Babylonian tax inspectors liked quadratic equations, which are useful for finding areas of things. The more you could determine about the land a man owned - not just its total area but all its little shapes - the more efficiently you could dun him for Sodom-and-Gomorrah era VAT. Derbyshire includes a blissful problem in quadratics (written in cuneiform, but to be chanted in hoodoo) found on a clay tablet from 1800 BC, the time of Hammurabi:
The igibum exceeded the igum by 7
What are the igum and the igibum?
12 is the igibum, 5 the igum.
Algebra is filled with Lewis Carroll-ishness and poetry.
What's the volume of that minaret? How can we make another even fatter/taller/more thrusting one, without using more stones? For this you need a cubic equation. The Persian poet Omar Khayyam, author of the Rubaiyat, began the first serious investigation of examples of these, but what mathematicians wanted was a general solution to all cubic questions. Then, instead of having to agonise through every particular case, which might take days of effort, they could simply slot the basic information into a standard formula and out would pop the answer. Thousands of years later, a swinish Italian called Cardano published the solution. A gambler and diviner (one of his insights was that 'a woman with a wart upon her left cheek, a little to the left of the dimple, will eventually be poisoned by her husband'), he also worked out the general formula for the quartic - useful for those odd people who want to investigate volumes in the fourth dimension.
There's a sense of remorselessness about the process after this: next will come equations called the quintic, sextic, heptic, etc etc. Why should it ever stop? Why should anyone but the very peculiar - or those who live in the fifth, sixth and seventh dimensions - bother? Because equations with these sorts of terms crop up all the time in physics, and in finance and computing and making car engines and aeroplanes and, no doubt, the assembly lines needed to produce this copy of Literary Review and the knife and fork with which you ate your breakfast. Mathematicians pursue algebraic results for the fun of the chase, in the same way that commuters pursue sudoku puzzles; the rest of us depend on them for the survival of our comfortable way of life.

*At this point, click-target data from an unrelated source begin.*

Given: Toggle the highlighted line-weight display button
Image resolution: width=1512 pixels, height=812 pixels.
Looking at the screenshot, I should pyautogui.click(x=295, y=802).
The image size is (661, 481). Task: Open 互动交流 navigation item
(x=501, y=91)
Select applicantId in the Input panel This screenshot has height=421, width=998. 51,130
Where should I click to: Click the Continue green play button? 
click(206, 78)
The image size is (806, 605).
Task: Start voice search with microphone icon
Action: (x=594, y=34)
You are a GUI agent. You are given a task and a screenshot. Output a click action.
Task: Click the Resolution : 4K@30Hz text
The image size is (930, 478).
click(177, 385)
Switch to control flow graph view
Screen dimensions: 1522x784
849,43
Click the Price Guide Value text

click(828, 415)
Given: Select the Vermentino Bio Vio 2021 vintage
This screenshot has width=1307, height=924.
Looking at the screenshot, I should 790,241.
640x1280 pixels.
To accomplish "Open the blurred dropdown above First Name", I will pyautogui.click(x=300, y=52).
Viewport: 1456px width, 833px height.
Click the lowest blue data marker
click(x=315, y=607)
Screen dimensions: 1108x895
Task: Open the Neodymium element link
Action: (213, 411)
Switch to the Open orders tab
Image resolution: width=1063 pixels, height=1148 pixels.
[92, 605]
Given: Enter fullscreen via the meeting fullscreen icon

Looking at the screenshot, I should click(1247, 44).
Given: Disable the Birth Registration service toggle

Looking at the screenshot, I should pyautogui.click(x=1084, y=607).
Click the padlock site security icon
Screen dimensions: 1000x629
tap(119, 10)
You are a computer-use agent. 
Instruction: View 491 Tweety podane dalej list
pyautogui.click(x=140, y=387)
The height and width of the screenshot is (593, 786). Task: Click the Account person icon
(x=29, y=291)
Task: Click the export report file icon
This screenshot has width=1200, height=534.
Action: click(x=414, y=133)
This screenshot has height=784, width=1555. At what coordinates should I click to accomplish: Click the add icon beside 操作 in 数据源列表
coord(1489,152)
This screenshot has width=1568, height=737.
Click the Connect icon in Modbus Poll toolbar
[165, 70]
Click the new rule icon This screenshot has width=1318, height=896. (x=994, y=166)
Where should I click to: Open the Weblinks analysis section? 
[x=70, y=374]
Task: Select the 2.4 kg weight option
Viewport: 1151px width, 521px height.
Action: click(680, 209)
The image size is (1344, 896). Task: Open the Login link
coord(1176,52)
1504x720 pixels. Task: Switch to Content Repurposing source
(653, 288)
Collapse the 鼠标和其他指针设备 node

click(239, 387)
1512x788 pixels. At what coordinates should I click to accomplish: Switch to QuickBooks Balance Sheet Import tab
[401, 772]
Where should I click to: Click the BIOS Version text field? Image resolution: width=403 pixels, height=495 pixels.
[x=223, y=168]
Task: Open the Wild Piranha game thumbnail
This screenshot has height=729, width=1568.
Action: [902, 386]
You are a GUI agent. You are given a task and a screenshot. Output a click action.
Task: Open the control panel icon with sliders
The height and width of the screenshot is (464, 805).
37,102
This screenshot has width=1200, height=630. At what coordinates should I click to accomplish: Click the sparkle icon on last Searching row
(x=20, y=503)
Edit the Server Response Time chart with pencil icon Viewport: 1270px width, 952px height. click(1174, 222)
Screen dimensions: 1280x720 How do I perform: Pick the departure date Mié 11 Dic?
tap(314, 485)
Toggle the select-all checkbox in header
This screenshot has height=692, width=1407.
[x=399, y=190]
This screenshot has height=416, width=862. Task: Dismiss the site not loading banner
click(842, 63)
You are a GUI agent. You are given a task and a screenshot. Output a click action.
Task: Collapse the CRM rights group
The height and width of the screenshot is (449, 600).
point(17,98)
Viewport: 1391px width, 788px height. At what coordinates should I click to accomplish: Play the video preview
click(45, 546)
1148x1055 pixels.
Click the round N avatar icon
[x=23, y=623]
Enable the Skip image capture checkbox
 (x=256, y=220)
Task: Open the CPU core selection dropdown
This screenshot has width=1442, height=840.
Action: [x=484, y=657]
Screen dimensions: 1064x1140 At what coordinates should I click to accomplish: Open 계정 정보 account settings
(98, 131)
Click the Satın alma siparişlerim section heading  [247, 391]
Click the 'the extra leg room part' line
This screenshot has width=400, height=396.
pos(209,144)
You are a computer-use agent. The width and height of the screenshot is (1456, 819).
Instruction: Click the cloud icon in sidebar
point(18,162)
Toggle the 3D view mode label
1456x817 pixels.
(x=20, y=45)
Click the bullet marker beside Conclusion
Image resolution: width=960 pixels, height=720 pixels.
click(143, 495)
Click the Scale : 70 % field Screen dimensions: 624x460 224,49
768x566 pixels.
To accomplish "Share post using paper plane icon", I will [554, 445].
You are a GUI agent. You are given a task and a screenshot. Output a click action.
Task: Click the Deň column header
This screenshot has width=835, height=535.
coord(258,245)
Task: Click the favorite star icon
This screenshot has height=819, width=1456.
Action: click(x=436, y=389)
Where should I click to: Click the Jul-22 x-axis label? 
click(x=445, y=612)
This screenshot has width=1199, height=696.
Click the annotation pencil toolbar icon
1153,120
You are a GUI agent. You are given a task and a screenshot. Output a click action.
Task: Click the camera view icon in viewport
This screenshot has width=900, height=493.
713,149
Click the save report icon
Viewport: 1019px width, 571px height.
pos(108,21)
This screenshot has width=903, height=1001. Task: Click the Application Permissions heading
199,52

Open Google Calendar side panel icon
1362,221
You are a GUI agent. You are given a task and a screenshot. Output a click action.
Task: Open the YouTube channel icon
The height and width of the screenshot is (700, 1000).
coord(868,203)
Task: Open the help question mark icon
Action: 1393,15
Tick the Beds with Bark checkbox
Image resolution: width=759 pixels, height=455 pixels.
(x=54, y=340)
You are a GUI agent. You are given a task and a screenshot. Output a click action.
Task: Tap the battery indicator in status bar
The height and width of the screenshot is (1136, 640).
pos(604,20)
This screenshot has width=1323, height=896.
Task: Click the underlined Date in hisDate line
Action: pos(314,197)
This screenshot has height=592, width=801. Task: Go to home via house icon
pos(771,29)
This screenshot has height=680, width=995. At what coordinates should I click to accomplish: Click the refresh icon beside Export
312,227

The quintic is the Snark of mathematics. It was hunted across Europe until it was finally killed off by a 26-year-old Norwegian called Niels Abel, who starved to death shortly after. But the quintic was a Boojum, you see. Unlike the equations that had gone before, Abel proved that it has no general solution. The reason why this is the case, as the French student Everiste Galois showed, is infinitely more important than the failure of the result. A day after he wrote down the explanation for this boojumish fact, he was shot dead, in a duel, aged twenty-one.
Historians of mathematics are always complaining that mathematicians are a dry and uninteresting lot; but it's not so. Algebra has been powered by numerous astonishing characters and absurd situations. The beautiful virgin Hypatia, the first known woman mathematician (there are only three, in this book), was pulled from her chariot by an enraged mob and had her flesh scraped from her bones with oyster shells. (Women and algebra have not always been kind to each other. George Boole, who developed an algebraic system for logic, died because his wife threw buckets of icy water over him when he was in bed with a chill.) Alexandre Grothendieck is the most recent curious fellow: in his prime he knocked down policemen and won the top mathematics prize, the Fields Medal. Now he lives in total retirement in the Pyrenees, pondering how to survive on dandelion soup.
The best parts of Unknown Quantity are not the anecdotes, but the sums. In asides throughout the text, and in special chapters he titles 'Math Primers', John Derbyshire cleverly chooses one or two simple mathematical examples to illustrate horridly difficult ideas and, using metaphor and fine writing, investigates them closely. Vector spaces, algebraic geometry, imaginary numbers, group theory, field theory, matrices ... These sections are worth reading twice just for the pleasure of being able to say covenish phrases like 'the ideal of a polynomial ring' without feeling you're turning into a dotty about to bother people on buses.
Now that I've finally finished this distracting review, I'm going to re-puff the pillows on my bed, and study the formulae in the book properly.